So just getting around to checking my logs on my backup server, and it says that I have a permanently damaged file that’s un-repairable.
How is this even possible on a raidz2 volume where each member shows zero problems and no dead drives? Isn’t that whole point of raidz2, so that if one (er, two) drives have a problem the data is recoverable? How can I figure out why this happened and why it was unrecoverable, and most importantly, prevent it in the future?

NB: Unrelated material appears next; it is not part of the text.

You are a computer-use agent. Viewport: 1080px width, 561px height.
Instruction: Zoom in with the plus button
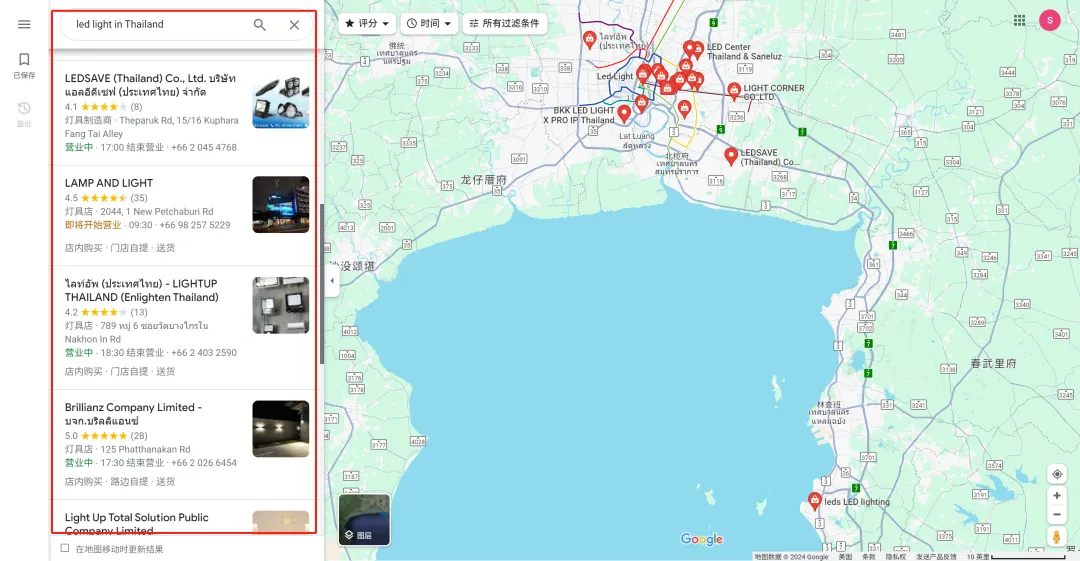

It’s only my backup server and the original file is still A-OK, but I’m really concerned here!
zpool status -v:
3-2-1-backup@BackupServer:~$ sudo zpool status -v
pool: data_pool3
state: ONLINE
status: One or more devices has experienced an error resulting in data
corruption. Applications may be affected.
action: Restore the file in question if possible. Otherwise restore the
entire pool from backup.
see: https://openzfs.github.io/openzfs-docs/msg/ZFS-8000-8A
scan: scrub repaired 0B in 06:59:59 with 1 errors on Sun Nov 12 07:24:00 2023
config:
NAME STATE READ WRITE CKSUM
data_pool3 ONLINE 0 0 0
raidz2-0 ONLINE 0 0 0
wwn-0x5000ccaxxxxxxxx1 ONLINE 0 0 0
wwn-0x5000ccaxxxxxxxx2 ONLINE 0 0 0
wwn-0x5000ccaxxxxxxxx3 ONLINE 0 0 0
wwn-0x5000ccaxxxxxxxx4 ONLINE 0 0 0
wwn-0x5000ccaxxxxxxxx5 ONLINE 0 0 0
wwn-0x5000ccaxxxxxxxx6 ONLINE 0 0 0
wwn-0x5000ccaxxxxxxxx7 ONLINE 0 0 0
wwn-0x5000ccaxxxxxxxx8 ONLINE 0 0 0
errors: Permanent errors have been detected in the following files:
data_pool3/(redacted)/(redacted)@backup_script:/Documentaries/(redacted)
Does it have ECC memory?
This is my backup server, so no. Primary does.
That might be the culprit
Well, two steps forwards, one step back. The scrub I ran yesterday at least showed some errors, but I’m having trouble identifying exactly what is the actual problem. I think I’ll sleep on it and form a new plan in the morning.
Controller failure? RAM failure? Dmesg shows absolutely nothing, no panics no anything so I’m not thinking it’s ram. Hmmmm… maybe I’ll run mtest after I get some sleep.
3-2-1-backup@BackupServer:~$ sudo zpool status -vx pool: data_pool3 state: ONLINE status: One or more devices has experienced an error resulting in data corruption. Applications may be affected. action: Restore the file in question if possible. Otherwise restore the entire pool from backup. see: https://openzfs.github.io/openzfs-docs/msg/ZFS-8000-8A scan: scrub repaired 40K in 07:07:07 with 4 errors on Tue Nov 28 22:39:33 2023 config: NAME STATE READ WRITE CKSUM data_pool3 ONLINE 0 0 0 raidz2-0 ONLINE 0 0 0 wwn-0x5000ccax1 ONLINE 0 0 8 wwn-0x5000ccax2 ONLINE 0 0 10 wwn-0x5000ccax3 ONLINE 0 0 8 wwn-0x5000ccax4 ONLINE 0 0 8 wwn-0x5000ccax5 ONLINE 0 0 8 wwn-0x5000ccax6 ONLINE 0 0 8 wwn-0x5000ccax7 ONLINE 0 0 8 wwn-0x5000ccax8 ONLINE 0 0 8 errors: Permanent errors have been detected in the following files: data_pool3/(redacted)/downloads@backup_script-2023-11-28-0901:/(redacted).mkv data_pool3/(redacted)@backup_script-2023-11-28-2001:/ISOs/Ubuntu/23.10/ubuntu-23.10.1-desktop-amd64.iso data_pool3/(redacted)@backup_script-2023-11-07-0901:/(redacted).mkv
Hey wow, even though my problem is getting worse (maybe), an actual honest-to-god ISO showed up in the problem file list!